**PROBLEM REQUIREMENTS:**
Transcribe each line below without altering anything.

[Dataset excerpts]
[Start of Attachment]

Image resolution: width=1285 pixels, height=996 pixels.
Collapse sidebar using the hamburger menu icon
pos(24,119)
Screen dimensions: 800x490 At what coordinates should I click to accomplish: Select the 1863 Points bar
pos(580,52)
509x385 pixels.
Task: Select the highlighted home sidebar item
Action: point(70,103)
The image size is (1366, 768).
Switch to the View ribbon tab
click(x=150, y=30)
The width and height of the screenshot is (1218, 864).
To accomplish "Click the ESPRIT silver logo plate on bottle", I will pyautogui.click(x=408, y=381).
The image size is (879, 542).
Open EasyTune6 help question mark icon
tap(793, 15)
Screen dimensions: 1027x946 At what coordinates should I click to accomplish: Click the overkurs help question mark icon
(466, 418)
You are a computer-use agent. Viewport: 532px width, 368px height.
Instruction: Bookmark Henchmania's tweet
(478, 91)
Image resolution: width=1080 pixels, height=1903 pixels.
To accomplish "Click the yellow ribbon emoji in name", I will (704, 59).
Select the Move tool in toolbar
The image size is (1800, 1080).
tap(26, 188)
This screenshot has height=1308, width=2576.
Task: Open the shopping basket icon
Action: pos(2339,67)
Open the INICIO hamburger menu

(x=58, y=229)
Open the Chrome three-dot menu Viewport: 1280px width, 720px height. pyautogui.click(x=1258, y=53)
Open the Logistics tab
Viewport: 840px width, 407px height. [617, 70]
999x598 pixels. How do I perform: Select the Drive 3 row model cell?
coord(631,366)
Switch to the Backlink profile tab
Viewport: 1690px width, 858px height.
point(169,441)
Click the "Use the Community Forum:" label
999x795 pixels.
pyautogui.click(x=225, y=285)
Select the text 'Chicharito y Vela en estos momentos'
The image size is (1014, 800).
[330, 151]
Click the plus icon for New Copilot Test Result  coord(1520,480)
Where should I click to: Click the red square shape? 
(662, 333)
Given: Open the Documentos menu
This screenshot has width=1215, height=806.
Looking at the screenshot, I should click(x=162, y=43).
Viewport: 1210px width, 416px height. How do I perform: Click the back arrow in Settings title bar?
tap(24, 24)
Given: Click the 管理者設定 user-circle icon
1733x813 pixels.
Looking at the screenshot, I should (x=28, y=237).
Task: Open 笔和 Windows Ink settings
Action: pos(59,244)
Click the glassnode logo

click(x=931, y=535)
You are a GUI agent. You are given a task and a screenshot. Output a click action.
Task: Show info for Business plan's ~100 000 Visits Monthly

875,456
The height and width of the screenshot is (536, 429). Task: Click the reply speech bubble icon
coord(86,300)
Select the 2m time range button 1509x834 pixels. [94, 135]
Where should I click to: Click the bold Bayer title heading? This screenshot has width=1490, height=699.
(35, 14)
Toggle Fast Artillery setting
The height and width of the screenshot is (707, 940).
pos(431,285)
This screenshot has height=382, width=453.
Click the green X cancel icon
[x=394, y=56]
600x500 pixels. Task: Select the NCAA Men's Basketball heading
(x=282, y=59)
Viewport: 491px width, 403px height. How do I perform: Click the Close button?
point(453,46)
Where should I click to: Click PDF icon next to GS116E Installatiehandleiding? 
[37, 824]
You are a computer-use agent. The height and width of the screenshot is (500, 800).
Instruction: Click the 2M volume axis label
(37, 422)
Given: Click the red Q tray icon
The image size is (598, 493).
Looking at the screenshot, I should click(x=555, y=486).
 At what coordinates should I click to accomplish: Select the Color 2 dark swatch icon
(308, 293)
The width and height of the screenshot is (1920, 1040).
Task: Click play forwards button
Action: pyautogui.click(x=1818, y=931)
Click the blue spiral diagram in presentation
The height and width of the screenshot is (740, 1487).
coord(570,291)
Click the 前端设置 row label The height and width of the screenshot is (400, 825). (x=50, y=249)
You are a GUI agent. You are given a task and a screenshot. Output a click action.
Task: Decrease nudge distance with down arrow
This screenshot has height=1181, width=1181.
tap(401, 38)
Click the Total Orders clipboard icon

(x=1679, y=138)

[End of Attachment]

**SOLUTION TO THE EXERCISE:**
Image resolution: width=1285 pixels, height=996 pixels.
Collapse sidebar using the hamburger menu icon
pos(24,119)
Screen dimensions: 800x490 At what coordinates should I click to accomplish: Select the 1863 Points bar
pos(580,52)
509x385 pixels.
Task: Select the highlighted home sidebar item
Action: point(70,103)
The image size is (1366, 768).
Switch to the View ribbon tab
click(x=150, y=30)
The width and height of the screenshot is (1218, 864).
To accomplish "Click the ESPRIT silver logo plate on bottle", I will pyautogui.click(x=408, y=381).
The image size is (879, 542).
Open EasyTune6 help question mark icon
tap(793, 15)
Screen dimensions: 1027x946 At what coordinates should I click to accomplish: Click the overkurs help question mark icon
(466, 418)
You are a computer-use agent. Viewport: 532px width, 368px height.
Instruction: Bookmark Henchmania's tweet
(478, 91)
Image resolution: width=1080 pixels, height=1903 pixels.
To accomplish "Click the yellow ribbon emoji in name", I will (704, 59).
Select the Move tool in toolbar
The image size is (1800, 1080).
tap(26, 188)
This screenshot has height=1308, width=2576.
Task: Open the shopping basket icon
Action: pos(2339,67)
Open the INICIO hamburger menu

(x=58, y=229)
Open the Chrome three-dot menu Viewport: 1280px width, 720px height. pyautogui.click(x=1258, y=53)
Open the Logistics tab
Viewport: 840px width, 407px height. [617, 70]
999x598 pixels. How do I perform: Select the Drive 3 row model cell?
coord(631,366)
Switch to the Backlink profile tab
Viewport: 1690px width, 858px height.
point(169,441)
Click the "Use the Community Forum:" label
999x795 pixels.
pyautogui.click(x=225, y=285)
Select the text 'Chicharito y Vela en estos momentos'
The image size is (1014, 800).
[330, 151]
Click the plus icon for New Copilot Test Result  coord(1520,480)
Where should I click to: Click the red square shape? 
(662, 333)
Given: Open the Documentos menu
This screenshot has width=1215, height=806.
Looking at the screenshot, I should click(x=162, y=43).
Viewport: 1210px width, 416px height. How do I perform: Click the back arrow in Settings title bar?
tap(24, 24)
Given: Click the 管理者設定 user-circle icon
1733x813 pixels.
Looking at the screenshot, I should (x=28, y=237).
Task: Open 笔和 Windows Ink settings
Action: pos(59,244)
Click the glassnode logo

click(x=931, y=535)
You are a GUI agent. You are given a task and a screenshot. Output a click action.
Task: Show info for Business plan's ~100 000 Visits Monthly

875,456
The height and width of the screenshot is (536, 429). Task: Click the reply speech bubble icon
coord(86,300)
Select the 2m time range button 1509x834 pixels. [94, 135]
Where should I click to: Click the bold Bayer title heading? This screenshot has width=1490, height=699.
(35, 14)
Toggle Fast Artillery setting
The height and width of the screenshot is (707, 940).
pos(431,285)
This screenshot has height=382, width=453.
Click the green X cancel icon
[x=394, y=56]
600x500 pixels. Task: Select the NCAA Men's Basketball heading
(x=282, y=59)
Viewport: 491px width, 403px height. How do I perform: Click the Close button?
point(453,46)
Where should I click to: Click PDF icon next to GS116E Installatiehandleiding? 
[37, 824]
You are a computer-use agent. The height and width of the screenshot is (500, 800).
Instruction: Click the 2M volume axis label
(37, 422)
Given: Click the red Q tray icon
The image size is (598, 493).
Looking at the screenshot, I should click(x=555, y=486).
 At what coordinates should I click to accomplish: Select the Color 2 dark swatch icon
(308, 293)
The width and height of the screenshot is (1920, 1040).
Task: Click play forwards button
Action: pyautogui.click(x=1818, y=931)
Click the blue spiral diagram in presentation
The height and width of the screenshot is (740, 1487).
coord(570,291)
Click the 前端设置 row label The height and width of the screenshot is (400, 825). (x=50, y=249)
You are a GUI agent. You are given a task and a screenshot. Output a click action.
Task: Decrease nudge distance with down arrow
This screenshot has height=1181, width=1181.
tap(401, 38)
Click the Total Orders clipboard icon

(x=1679, y=138)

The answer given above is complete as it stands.